Amortization Explained
Amortization is the process of paying off a loan through regular scheduled payments. Each payment covers interest due and reduces the remaining principal. An amortization schedule is a table showing every payment over the life of the loan.
| Year | Beginning Balance | Annual Principal Paid | Annual Interest Paid | Ending Balance |
|---|---|---|---|---|
| 1 | $300,000 | $2,960 | $20,993 | $297,040 |
| 5 | $285,500 | $3,290 | $20,663 | $282,210 |
| 10 | $265,000 | $3,850 | $20,103 | $261,150 |
| 20 | $210,000 | $5,830 | $18,123 | $204,170 |
| 30 | $23,900 | $23,900 | $53 | $0 |
Making extra payments toward principal accelerates payoff and dramatically reduces total interest paid over the life of the loan.
Down Payment
A down payment is the portion of the purchase price paid upfront in cash, not financed by the loan. Common down payment benchmarks include:
- 3–5%: Minimum for many conventional loans; FHA loans allow 3.5% with a 580+ credit score
- 10%: Reduces loan size meaningfully but still triggers PMI on conventional loans
- 20%: The traditional benchmark that eliminates PMI and signals financial strength to lenders
- 20%+: Can sometimes secure better interest rates and signals low risk to lenders
A larger down payment reduces monthly payments, lowers total interest paid, and builds equity immediately. However, tying up a large amount of cash in a home means it cannot be invested elsewhere.
Private Mortgage Insurance (PMI)
When a borrower puts down less than 20% on a conventional loan, lenders typically require private mortgage insurance (PMI). PMI protects the lender — not the borrower — if the borrower defaults. PMI costs typically range from 0.5% to 1.5% of the loan amount annually, added to monthly payments. On a $300,000 loan, this could mean $125–$375 per month in additional costs.
Borrowers can request PMI cancellation once their loan-to-value ratio (LTV) reaches 80%, and lenders must automatically cancel it at 78% LTV under the Homeowners Protection Act of 1998.
Closing Costs
Closing costs are fees paid at the settlement of a real estate transaction, in addition to the down payment. They typically run 2–5% of the loan amount and include:
- Origination fees: Charged by the lender for processing the loan (often 0.5–1% of loan amount)

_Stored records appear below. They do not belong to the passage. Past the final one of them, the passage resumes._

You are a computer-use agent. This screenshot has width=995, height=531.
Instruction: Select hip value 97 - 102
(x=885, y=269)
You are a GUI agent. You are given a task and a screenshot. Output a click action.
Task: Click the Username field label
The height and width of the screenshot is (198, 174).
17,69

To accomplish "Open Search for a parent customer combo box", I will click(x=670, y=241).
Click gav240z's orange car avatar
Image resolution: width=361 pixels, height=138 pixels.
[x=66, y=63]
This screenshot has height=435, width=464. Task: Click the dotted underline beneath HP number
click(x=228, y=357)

- Appraisal fee: Required to determine the property's market value ($300–$500 typically)
- Title insurance: Protects against ownership disputes ($500–$2,000)

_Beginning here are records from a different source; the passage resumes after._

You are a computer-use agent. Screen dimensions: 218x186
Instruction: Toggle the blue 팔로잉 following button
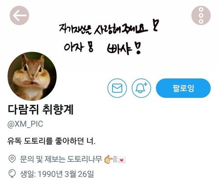[183, 88]
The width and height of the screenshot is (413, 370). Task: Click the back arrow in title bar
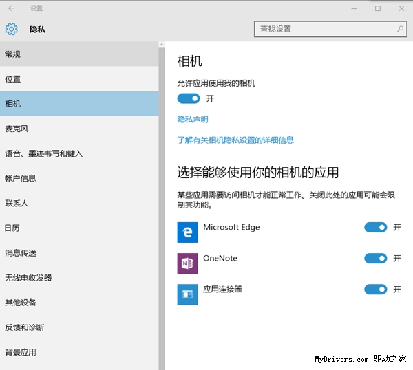coord(11,8)
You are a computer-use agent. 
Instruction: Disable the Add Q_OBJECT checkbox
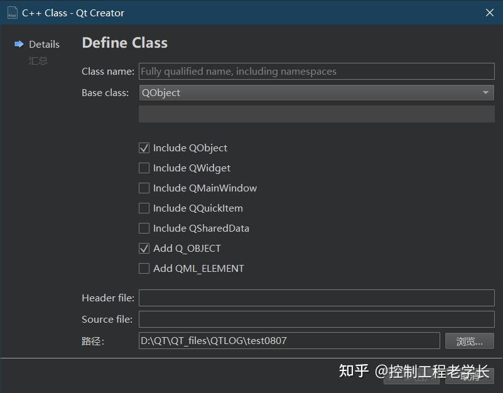coord(144,248)
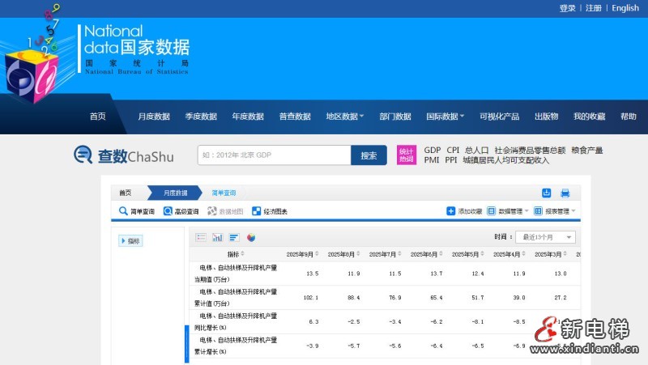The image size is (648, 365).
Task: Click the download data icon
Action: [x=546, y=193]
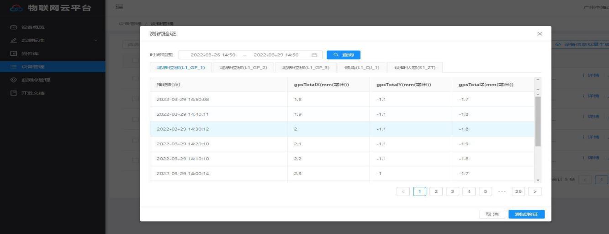Go to previous page arrow

click(403, 191)
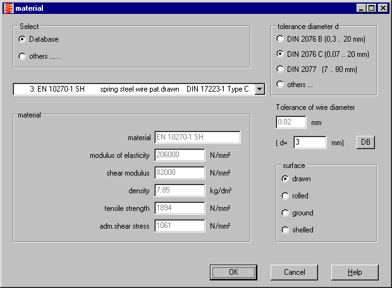Screen dimensions: 392x288
Task: Close the material dialog window
Action: click(383, 8)
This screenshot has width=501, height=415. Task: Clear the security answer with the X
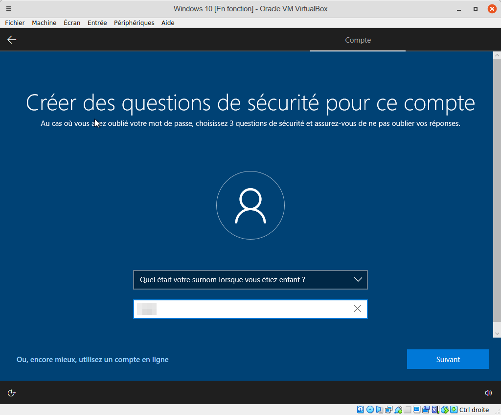(x=357, y=309)
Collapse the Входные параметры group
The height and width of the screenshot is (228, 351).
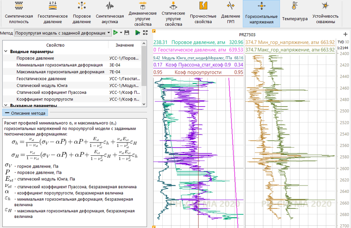(x=6, y=52)
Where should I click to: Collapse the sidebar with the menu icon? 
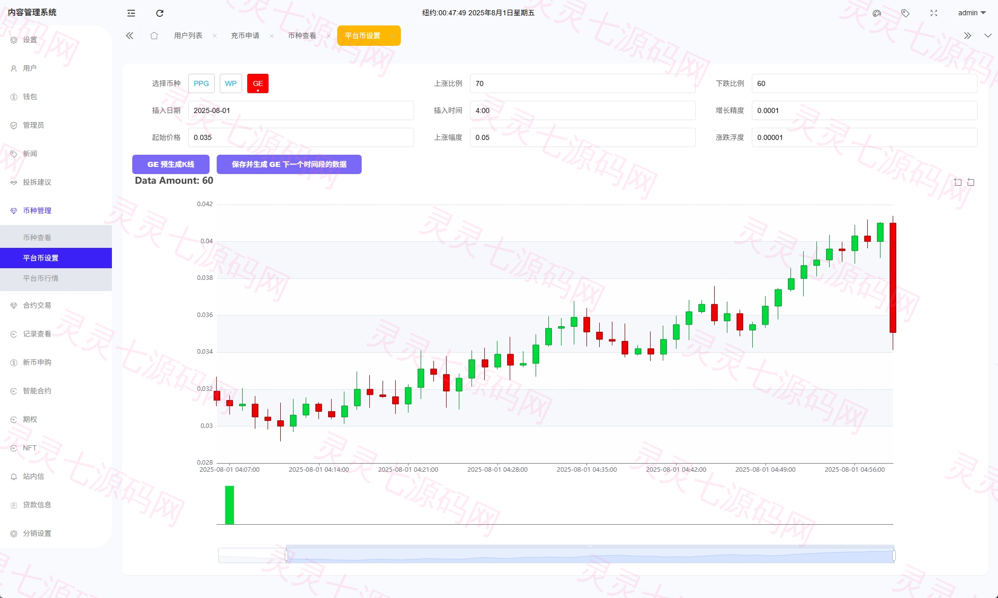pyautogui.click(x=131, y=13)
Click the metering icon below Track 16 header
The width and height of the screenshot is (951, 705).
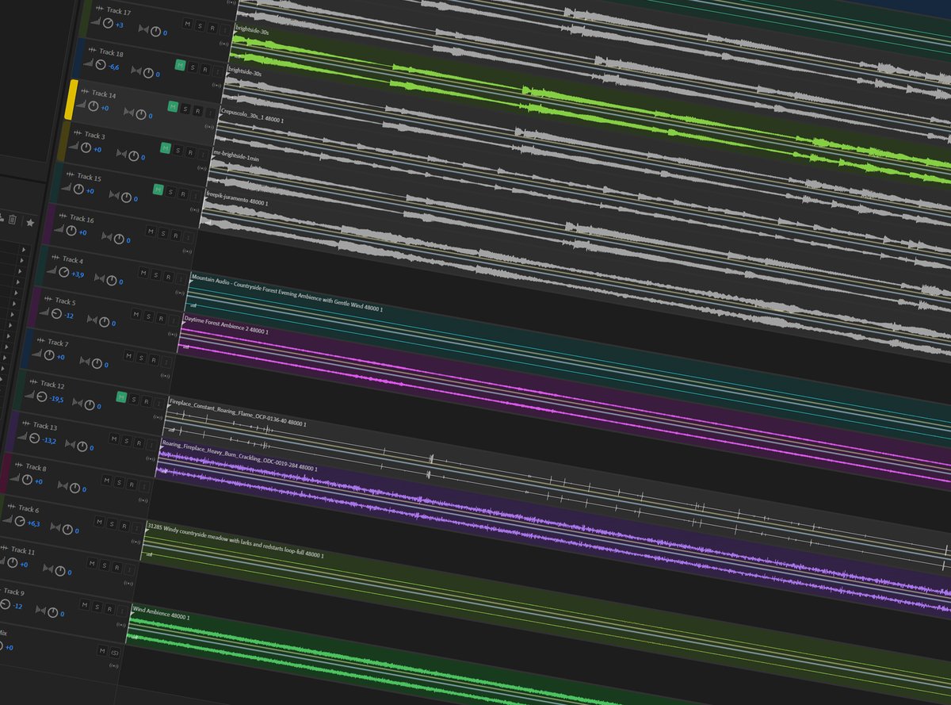coord(186,251)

- Escrow setup: Initial deposits for property taxes and homeowner's insurance
- Recording fees: Government charges to record the new deed
- Attorney fees: Required in some states for real estate closings
Some closing costs are negotiable; others are fixed by third parties. Buyers can shop for certain services (title company, home inspector) to reduce costs. Sellers sometimes agree to cover a portion of closing costs in a buyer's market.
Types of Mortgage Loans
Beyond rate structure, mortgages differ by who guarantees or insures them:
- Conventional loans: Not backed by any government agency; conform to Fannie Mae/Freddie Mac standards if under conforming loan limits ($766,550 in 2024 for most areas)

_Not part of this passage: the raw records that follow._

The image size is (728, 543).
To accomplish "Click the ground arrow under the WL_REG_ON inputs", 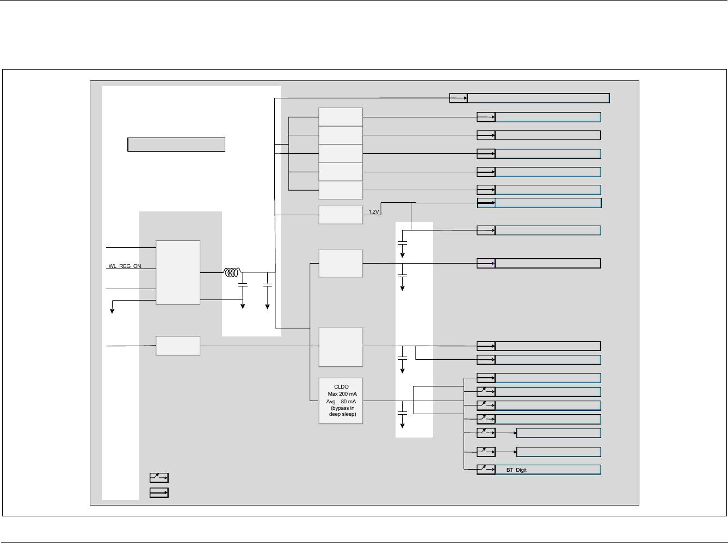I will [112, 310].
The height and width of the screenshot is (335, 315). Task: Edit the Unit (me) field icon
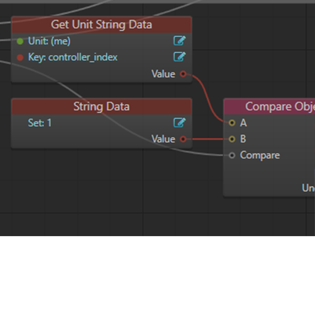pyautogui.click(x=179, y=41)
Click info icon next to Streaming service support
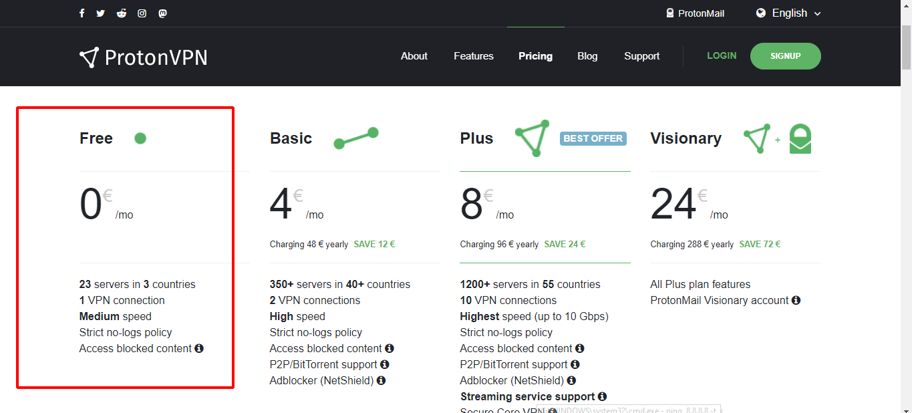The image size is (912, 413). (602, 397)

- FHA loans: Backed by the Federal Housing Administration; lower down payment and credit requirements, but require mortgage insurance premiums (MIP) for the life of the loan in most cases
- VA loans: For eligible veterans and active military; no down payment required, no PMI, competitive rates
- USDA loans: For rural and some suburban properties; no down payment required for eligible borrowers
- Jumbo loans: Above conforming loan limits; stricter credit and income requirements
Key Takeaways
A mortgage is a powerful financial tool that enables homeownership by spreading a large cost over many years. Understanding the difference between fixed and adjustable rates helps borrowers match loan type to their plans. Amortization means most early payments go to interest, not equity. Down payments affect PMI requirements and monthly costs. Closing costs add 2–5% upfront. Comparing loan types — conventional, FHA, VA, USDA — can save tens of thousands of dollars over the life of a loan.
This article is for informational purposes only and does not constitute financial advice.